A política é um dos melhores exemplos de casos de traição que acontece a cada dois anos. Por vezes um correligionário muda de partido e passa a trair tudo aquilo que defendia de peito aberto. Vimos isso recentemente. Aliás, políticos fazem de tudo para se manterem no cargo, inclusive matar. Quem não se lembra do caso do suplente de Vereador, aqui de Cuiabá, caso que aconteceu no ano de 2005. O suplente traiu seus correligionários quando atentou contra a vida do primeiro colocado na suplência, para ver se ele assumiria a vaga na câmara de vereadores, para isso ele teria que eliminar mais dois que estavam a sua frente. Mas acabou sendo descoberto pela polícia, inclusive foi preso à época. Aí nós vemos que o homem quando experimenta o poder embriaga-se dele. Quer continuar no poder a todo custo.
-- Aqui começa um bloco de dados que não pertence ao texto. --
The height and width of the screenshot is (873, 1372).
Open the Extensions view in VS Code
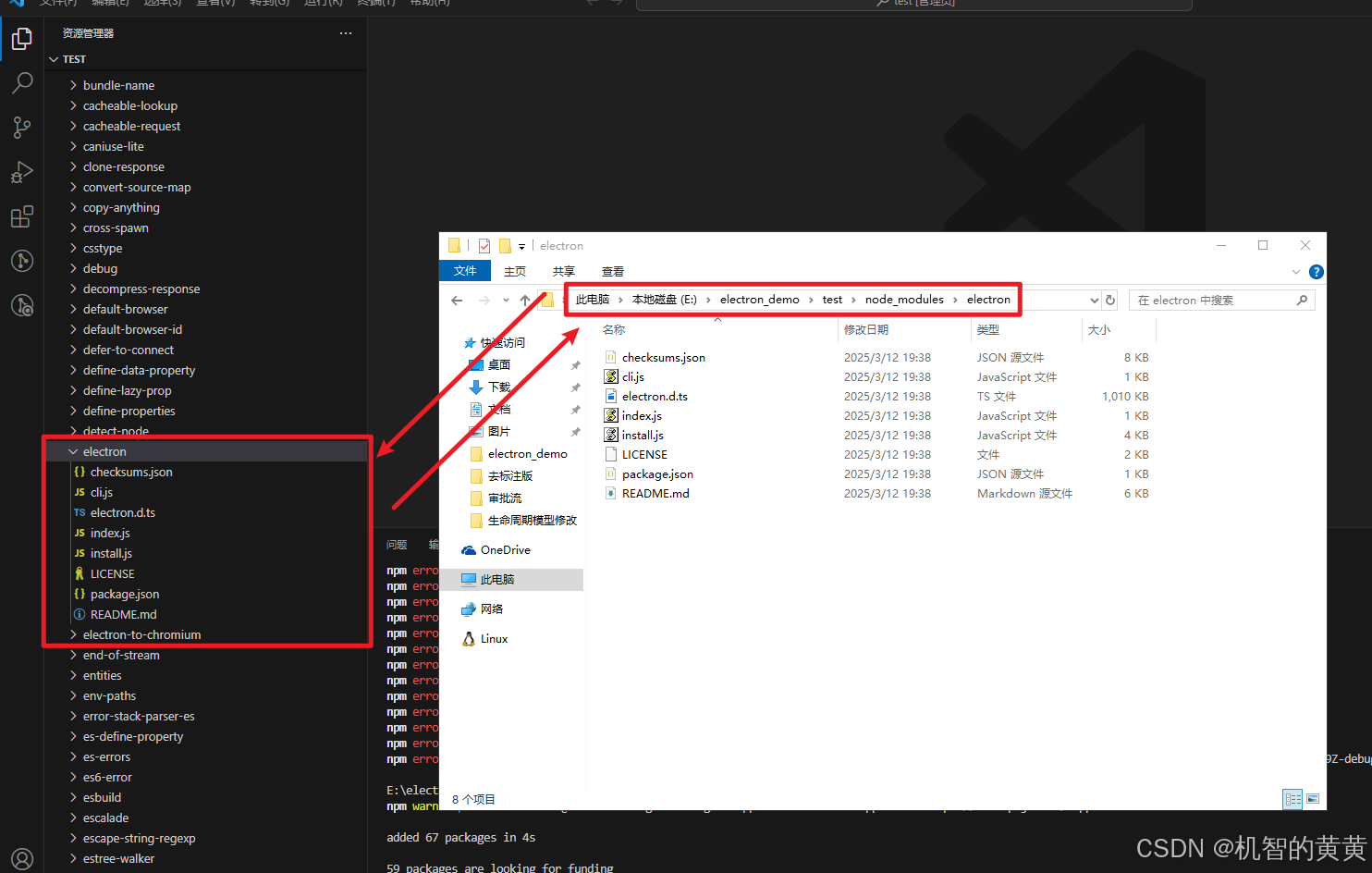coord(21,216)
A história nos conta casos acontecidos em Roma.
Historicamente um deles aconteceu em Roma, o Imperador Júlio César, foi traído por Senadores, os quais o apunhalaram pelas costas e na hora da morte ainda reconheceu seu filho adotivo, Marcus Brutus, como um dos algozes e, ele então proferiu a seguinte frase: Até tu Brutus! Frase essa que é repetida até os dias atuais. Ai me vem em pensamento aquela máxima: a política ama a traição, mas odeia o traidor.
A Bíblia nos relata um dos casos mais conhecidos de traição, o de Judas. Este traiu Jesus por trinta moedas de prata, ainda que alguns digam que isso deveria acontecer para que se cumprisse o que estava escrito, não vou entrar nesse mérito, mas o fato é que houve uma traição e Jesus Cristo foi detido.
Faço estes comentários porque me chamou a atenção a fala de um Desembargador, onde ele disse que Judas fez estágio no Tribunal de Justiça do Estado de Mato Grosso se referindo a traição que sofrera, após receber apenas um voto para o cargo que concorria. Penso que ele tinha em mente que seus pares lhe escolheriam para o cargo desejado e acredito que já havia conversado com seus “eleitores”, mas após o resultado viu tamanho vexame, tamanha traição.
A traição existe em todos os poderes constituídos; Executivo, Legislativo e Judiciário, e ainda nos órgãos como Ministério Público e Polícias, sempre há os pros e os contras, sempre tem o grupo que está no poder e o grupo que quer assumir o poder. E para estar no comando um grupo é capaz de trair seus pares para assumir o poder.
*Leonel Arruda é especialista em segurança pública, servidor público e escritor.